Bloomberg - "Home Prices Fall in 23 U.S. Cities as Defaults Rise" (6-2-08)

"The price per square foot in Sacramento, California's capital, dropped 31 percent to $160 from a year earlier, according to a report released today by New York-based Radar Logic Inc., a real estate data company. Prices in San Diego declined 27 percent to $251 a square foot. New York area prices fell compared with a year earlier for the first time since Radar Logic began publishing in 2000, the report said."

Bloomberg - "Starwood's Sternlicht Says Banking in `Dire Straits'" (6-2-08)

"Banks around the world have lost or written down $379 billion since the beginning of 2007 on the collapse of U.S. subprime residential mortgages, which were available to borrowers with bad or incomplete credit."

Bloomberg - "Centro Wins Fifth Debt Reprieve on A$6.6 Billion" (6-2-08)

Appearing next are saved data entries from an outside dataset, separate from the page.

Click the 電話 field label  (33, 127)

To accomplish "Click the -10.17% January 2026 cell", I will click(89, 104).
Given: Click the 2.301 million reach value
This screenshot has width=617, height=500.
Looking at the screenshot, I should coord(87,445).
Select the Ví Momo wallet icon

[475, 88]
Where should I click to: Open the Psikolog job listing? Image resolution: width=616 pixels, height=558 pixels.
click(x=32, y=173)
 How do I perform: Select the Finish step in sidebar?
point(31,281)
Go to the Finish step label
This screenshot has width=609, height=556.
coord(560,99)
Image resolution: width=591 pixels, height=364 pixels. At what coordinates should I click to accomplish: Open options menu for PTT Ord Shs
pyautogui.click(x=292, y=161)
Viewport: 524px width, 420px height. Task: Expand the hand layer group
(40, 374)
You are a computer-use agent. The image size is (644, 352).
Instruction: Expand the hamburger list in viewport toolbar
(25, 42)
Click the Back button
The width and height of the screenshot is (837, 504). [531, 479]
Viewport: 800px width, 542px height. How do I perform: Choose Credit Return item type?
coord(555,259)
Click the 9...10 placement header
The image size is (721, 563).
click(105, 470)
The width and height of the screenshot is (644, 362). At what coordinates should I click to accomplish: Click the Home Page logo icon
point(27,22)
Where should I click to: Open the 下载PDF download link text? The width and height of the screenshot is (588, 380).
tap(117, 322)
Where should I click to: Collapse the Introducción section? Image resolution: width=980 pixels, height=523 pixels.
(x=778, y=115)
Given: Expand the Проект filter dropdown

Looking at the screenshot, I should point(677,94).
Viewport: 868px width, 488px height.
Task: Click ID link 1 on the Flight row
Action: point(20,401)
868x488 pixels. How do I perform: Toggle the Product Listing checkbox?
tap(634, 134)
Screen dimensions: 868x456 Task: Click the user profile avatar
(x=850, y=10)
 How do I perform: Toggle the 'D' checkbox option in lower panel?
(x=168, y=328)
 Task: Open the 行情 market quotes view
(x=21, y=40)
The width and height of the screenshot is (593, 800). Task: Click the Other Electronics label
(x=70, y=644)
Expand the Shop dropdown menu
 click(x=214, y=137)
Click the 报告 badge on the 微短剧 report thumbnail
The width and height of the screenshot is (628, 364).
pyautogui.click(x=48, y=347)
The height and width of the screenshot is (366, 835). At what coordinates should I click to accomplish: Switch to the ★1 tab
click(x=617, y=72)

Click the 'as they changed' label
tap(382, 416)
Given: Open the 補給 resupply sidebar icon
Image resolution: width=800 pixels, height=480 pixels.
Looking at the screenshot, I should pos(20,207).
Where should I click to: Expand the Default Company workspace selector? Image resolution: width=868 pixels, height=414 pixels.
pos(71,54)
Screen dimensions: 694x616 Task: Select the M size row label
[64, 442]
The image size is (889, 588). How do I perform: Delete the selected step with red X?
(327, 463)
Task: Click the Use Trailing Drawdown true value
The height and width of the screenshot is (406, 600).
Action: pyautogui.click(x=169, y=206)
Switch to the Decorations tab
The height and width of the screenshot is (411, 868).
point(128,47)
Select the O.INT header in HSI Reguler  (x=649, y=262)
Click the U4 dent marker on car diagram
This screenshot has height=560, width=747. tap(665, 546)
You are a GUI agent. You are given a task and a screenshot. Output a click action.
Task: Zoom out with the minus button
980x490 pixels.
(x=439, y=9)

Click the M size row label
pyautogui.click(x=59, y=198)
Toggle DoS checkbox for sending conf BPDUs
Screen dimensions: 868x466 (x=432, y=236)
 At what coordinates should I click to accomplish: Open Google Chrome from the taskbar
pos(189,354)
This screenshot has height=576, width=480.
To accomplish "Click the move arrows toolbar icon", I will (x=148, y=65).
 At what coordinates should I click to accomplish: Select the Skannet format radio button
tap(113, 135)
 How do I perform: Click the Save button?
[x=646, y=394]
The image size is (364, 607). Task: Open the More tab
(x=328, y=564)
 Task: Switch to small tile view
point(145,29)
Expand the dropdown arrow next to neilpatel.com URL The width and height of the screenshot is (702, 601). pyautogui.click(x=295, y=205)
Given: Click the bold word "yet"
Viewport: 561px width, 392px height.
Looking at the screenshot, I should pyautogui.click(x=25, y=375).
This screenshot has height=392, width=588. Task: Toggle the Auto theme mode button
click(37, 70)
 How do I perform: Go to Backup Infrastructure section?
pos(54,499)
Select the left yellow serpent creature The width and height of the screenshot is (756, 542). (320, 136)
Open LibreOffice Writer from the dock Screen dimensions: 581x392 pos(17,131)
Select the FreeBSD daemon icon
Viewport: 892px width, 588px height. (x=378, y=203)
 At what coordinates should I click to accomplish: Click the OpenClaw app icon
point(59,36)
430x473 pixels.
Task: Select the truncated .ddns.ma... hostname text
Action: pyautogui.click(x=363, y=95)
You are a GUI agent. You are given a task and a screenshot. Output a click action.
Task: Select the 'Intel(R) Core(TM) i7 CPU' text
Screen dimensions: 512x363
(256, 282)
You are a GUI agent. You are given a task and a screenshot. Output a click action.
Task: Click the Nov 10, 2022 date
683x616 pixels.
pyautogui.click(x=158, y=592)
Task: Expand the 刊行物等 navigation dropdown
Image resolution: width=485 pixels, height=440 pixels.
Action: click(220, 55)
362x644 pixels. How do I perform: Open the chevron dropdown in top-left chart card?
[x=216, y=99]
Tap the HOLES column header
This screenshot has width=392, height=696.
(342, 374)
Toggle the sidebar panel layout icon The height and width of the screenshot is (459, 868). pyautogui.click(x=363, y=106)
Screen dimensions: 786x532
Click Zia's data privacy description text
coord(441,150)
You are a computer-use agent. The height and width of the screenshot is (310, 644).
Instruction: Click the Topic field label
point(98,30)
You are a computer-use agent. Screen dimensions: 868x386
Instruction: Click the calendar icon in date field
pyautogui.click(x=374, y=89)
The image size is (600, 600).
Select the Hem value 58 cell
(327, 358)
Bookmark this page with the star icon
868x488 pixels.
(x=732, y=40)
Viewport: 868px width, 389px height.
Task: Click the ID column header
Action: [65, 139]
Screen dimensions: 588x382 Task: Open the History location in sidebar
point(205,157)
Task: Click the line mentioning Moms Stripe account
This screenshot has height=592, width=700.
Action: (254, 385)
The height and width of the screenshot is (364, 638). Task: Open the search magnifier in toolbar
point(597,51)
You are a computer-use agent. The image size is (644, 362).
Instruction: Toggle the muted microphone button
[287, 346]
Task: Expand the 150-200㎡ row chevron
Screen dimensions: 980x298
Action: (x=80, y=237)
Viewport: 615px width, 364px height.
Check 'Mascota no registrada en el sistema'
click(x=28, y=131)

"Centro Properties Group, the Australian owner of more than 650 U.S. malls, reached agreements confirming extensions on as much as A$6.6 billion ($6.3 billion) of debt while it works to sell assets. The agreements allow the deadline on A$2.3 billion owed to Australian creditors and $450 million owed to U.S. bondholders to be extended to Dec. 15, Centro said today in a statement."

Orange County Register - "Distressed homes 63% of O.C.’s cheaper supply" (6-2-08)

"Home market watcher Steve Thomas at Re/Max Real Estate Services in Aliso Viejo reports that the number of O.C. distressed properties (homes listed by agents as foreclosures or short sales) was 5,905 last week, up 227 vs. two weeks earlier or a +4% change."

Orange County Register - "O.C. homes seen undervalued, 1st time since ‘03" (6-2-08)

"Economists at Global Insight and National City Bank say Orange County housing is now 5.2% undervalued — yes, undervalued. That’s the first time this math shows local homes as relative bargains to broad economics since the second quarter of 2003. It’s also the largest undervaluation since the final three months of 2002."